Catatan pendek ini sengaja saya beri judul Haji Lala dan kekuasaan Politik yang dapat dimaknai dengan tepat yaitu “Media dan Kekuasaan Politik”
Ketika sebagian orang beramai-ramai memilih menjadi politisi ditengah euforia reformasi, Haji Lala memilih menjadi seorang jurnalis dan secara konsisten dengan setia dia menjalaninya sampai saat ini, dan kini Haji Lala menjadi sebuah kekuatan politik di Gorontalo karena dengan Medianya dapat membentuk opini publik.
Kekuatan Haji Lala dengan medianya dapat dijadikan sumber tawar menawar dengan institusi politik di Gorontalo.

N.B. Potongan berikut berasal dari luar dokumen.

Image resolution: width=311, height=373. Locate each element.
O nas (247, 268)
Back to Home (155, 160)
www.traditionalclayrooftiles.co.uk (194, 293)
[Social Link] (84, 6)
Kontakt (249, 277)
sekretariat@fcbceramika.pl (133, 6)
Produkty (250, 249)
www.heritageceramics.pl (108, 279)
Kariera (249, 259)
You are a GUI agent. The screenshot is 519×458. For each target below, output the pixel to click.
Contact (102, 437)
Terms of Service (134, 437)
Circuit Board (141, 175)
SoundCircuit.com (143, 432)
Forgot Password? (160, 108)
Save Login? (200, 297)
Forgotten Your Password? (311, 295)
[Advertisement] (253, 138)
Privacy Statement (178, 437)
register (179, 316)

Saya menduga banyak pihak yang ingin bernegosiasi dengan Haji Lala, mungkin mengalami kesulitan yang disebabkan sikap politik medianya untuk independen dan menjadi kekuatan politik penyeimbang dari kekuatan politik di Gorontalo. Dalam hal ini Haji Lala menjadikan media massa menjadi kekuatan kritis dan alternatif.
Bukan hal yang tidak mungkin bahwa informasi yang disampaikan media massa tidak objektif, seringkali terdapat bias informasi. Hal ini biasanya karena ada missinterpretasi secara berbeda diantara unit dalam entitas media itu, atau bisa juga ada pemberitaan melenceng atau diplesetkan atau dipolitisasi dari sesungguhnya apa yang terjadi atau dikatakan.

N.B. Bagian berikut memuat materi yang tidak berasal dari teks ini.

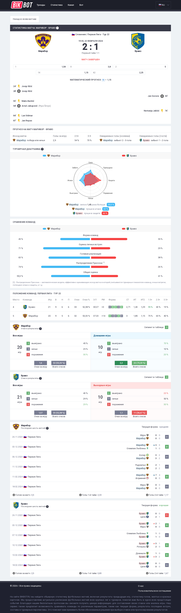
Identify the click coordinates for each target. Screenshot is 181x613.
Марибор (51, 155)
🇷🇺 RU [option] (162, 5)
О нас (141, 586)
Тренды (41, 5)
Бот (81, 5)
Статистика (56, 5)
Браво (129, 155)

Disini saya melihat Haji Lala menjadi sosok penting dan strategis ditengah percaturan atau interaksi politik di Gorontalo. Partai politik atau para politisi membutuhkan media yang memfasilitasi komunikasi politik secara luas. Sehingga saya ingin mengatakan bermusuhan dengan media massa (Haji Lala) adalah hal yang paling tragis. Karena siapapun dia dipastikan akan kehilangan mitra strategis yang dapat membantu mereka dalam komunikasi politik.

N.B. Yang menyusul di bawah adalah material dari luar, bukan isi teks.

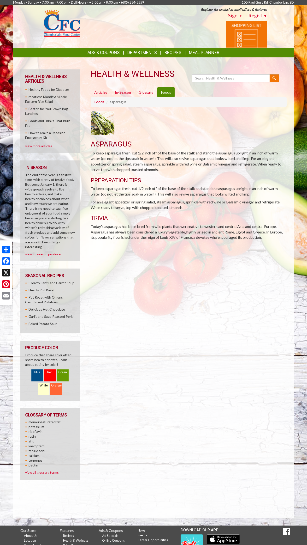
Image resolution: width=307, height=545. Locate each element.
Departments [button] (142, 52)
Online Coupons (113, 540)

Haji Lala sangat memahami bahwa media massa sebagai medan pertempuran dan persaingan politik untuk membentuk opini publik yang terfokus pada media, semua partai politik dan kandidat pimpinan daerah berusaha tampil di media massa, sehingga posisi Haji Lala sebagai kekuatan politik mempunyai daya tawar yang tidak kalah penting dengan partai politik itu sendiri.
Wilayah pertempuran politik tidak hanya terjadi dari image-image politik yang ditampilkan, tapi lobi-lobi politik dengan media massa menjadi sebuah keniscayaan.
Maka disinilah Haji Lala dengan leluasa menentukan sikap politik untuk memihak dan mempublikasikan siapapun yang dianggap layak dipublikasikan.
Dari pilihan hidup seorang teman lama Haji Lala membangun kekuatan politik lewat media tentu saya apresiasi sebagai salah satu pilar demokrasi.
Tulisan ini saya saya buat setelah sholat isha hari ini tanggal 27 Juni ditengah dinginnya udara di Jawa Barat.